E l’Europa cosa fa in questo scenario? Continua a concedere finanziamenti a pioggia a un modello di produzione che fa acqua da tutte le parti, grazie anche al lavoro instancabile delle lobby dei grandi produttori e a politici ben disposti ad ascoltarle, quando non proprio a sostenerle. Nel film si citano l’italiano Paolo De Castro e la spagnola Clara Aguilera, ma i due non sono certo i soli a non rimanere scandalizzati di fronte alle proposte di editing genetico estremo – per fortuna totalmente inventate – che il lobbista infiltrato dagli autori di Food For Profit propone loro (maiali a sei zampe, mucche con due organi riproduttivi). Tutto concesso anche quando si progettano le aberrazioni più estreme, insomma, a patto di aumentare produttività e guadagni.

Locandina di “Food For Profit”

A un certo punto del film c’è un bel pensiero del filosofo Peter Singer, di cui vi riportiamo un estratto: «Gli allevamenti intensivi sono una applicazione della tecnologia a un’idea: che gli animali siano a completa disposizione dell’uomo. Li riteniamo ad un livello inferiore al nostro, e da loro vogliamo ottenere prodotti a un prezzo più basso possibile.

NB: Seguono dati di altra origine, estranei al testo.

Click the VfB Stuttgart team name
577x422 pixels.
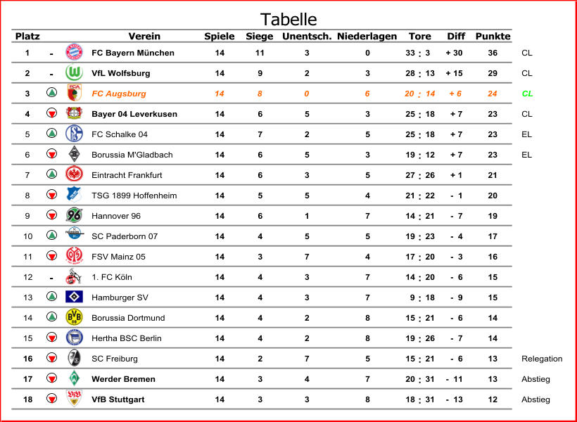pos(118,399)
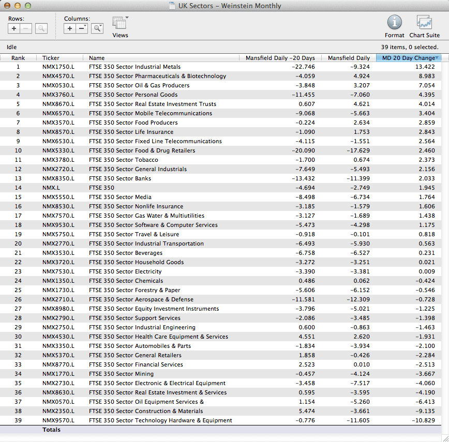The height and width of the screenshot is (442, 449).
Task: Click the add row plus button
Action: pos(14,28)

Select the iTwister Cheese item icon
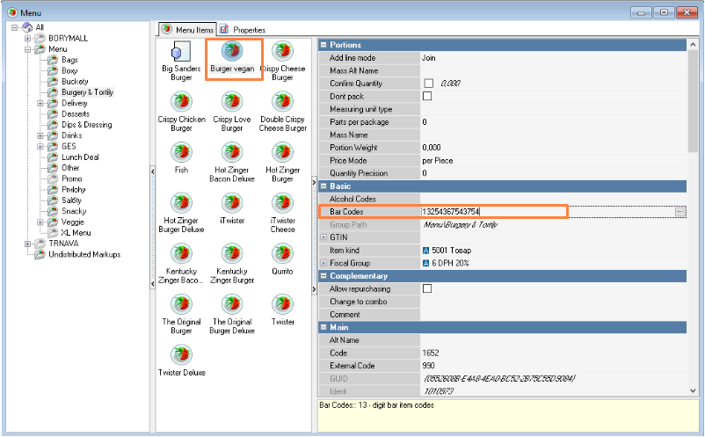coord(282,203)
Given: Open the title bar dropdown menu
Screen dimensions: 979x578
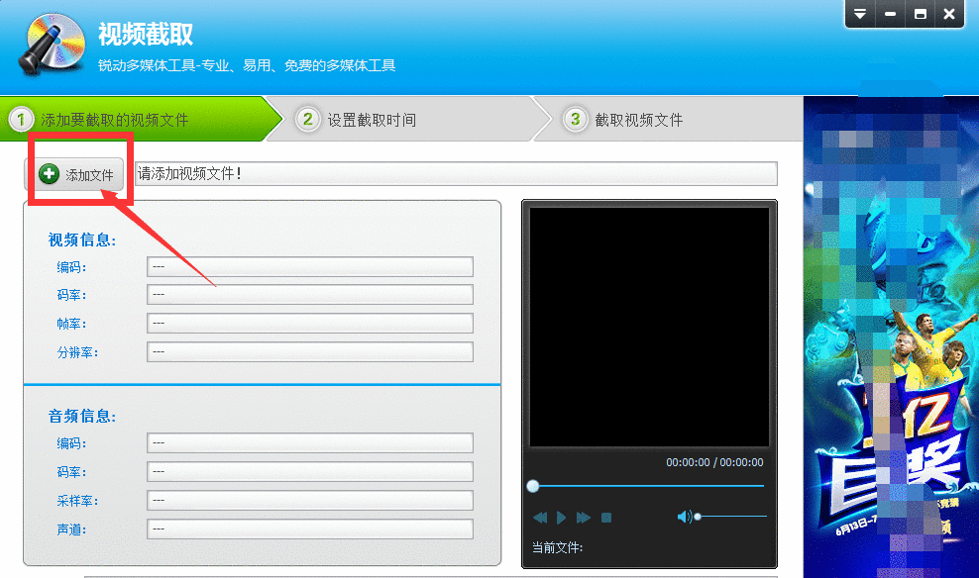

Degli animali abbiamo due visioni contrapposte: da una parte ci sono quelli che amiamo, che consideriamo come individui, solitamente cani o gatti; dall’altra ci sono quelli che finiscono sui nostri piatti, e rigettiamo l’idea che anche loro siano individui. Polli, maiali, vacche: non c’è dubbio che provino dolore». Una riflessione a suo modo spietata, ma che ben circoscrive un atteggiamento evidentemente diffuso e che certamente non ci fa onore.

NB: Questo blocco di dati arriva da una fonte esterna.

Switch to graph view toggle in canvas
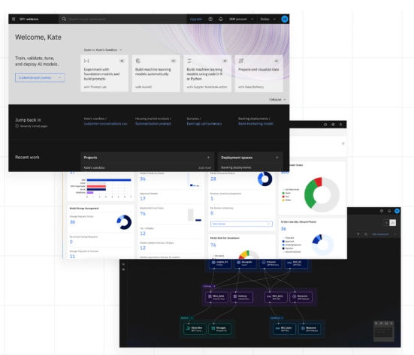Viewport: 414px width, 355px height. 393,223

Film come Food For Profit confermano dunque che la questione non si può ridurre a uno scontro tra tifoserie opposte, ovvero tra chi consuma carne e chi non la mangia: si tratta più realisticamente di decidere se sostenere indirettamente un sistema di produzione del cibo che crea innegabili problemi etici, sociali, ambientali e persino politici, o agire nel nostro piccolo per cambiare le cose. Magari anche solo limitando il consumo di carne o scegliendo piccoli produttori locali invece della grande distribuzione. Il tutto per evitare l’ennesima distorsione causata da un modello capitalistico che tutto travolge e nulla rispetta, con buona pace di chi nel film si preoccupa più della concorrenza tra mercato alimentare europeo e mercato alimentare cinese, invece che della qualità di quello che mangia ogni giorno.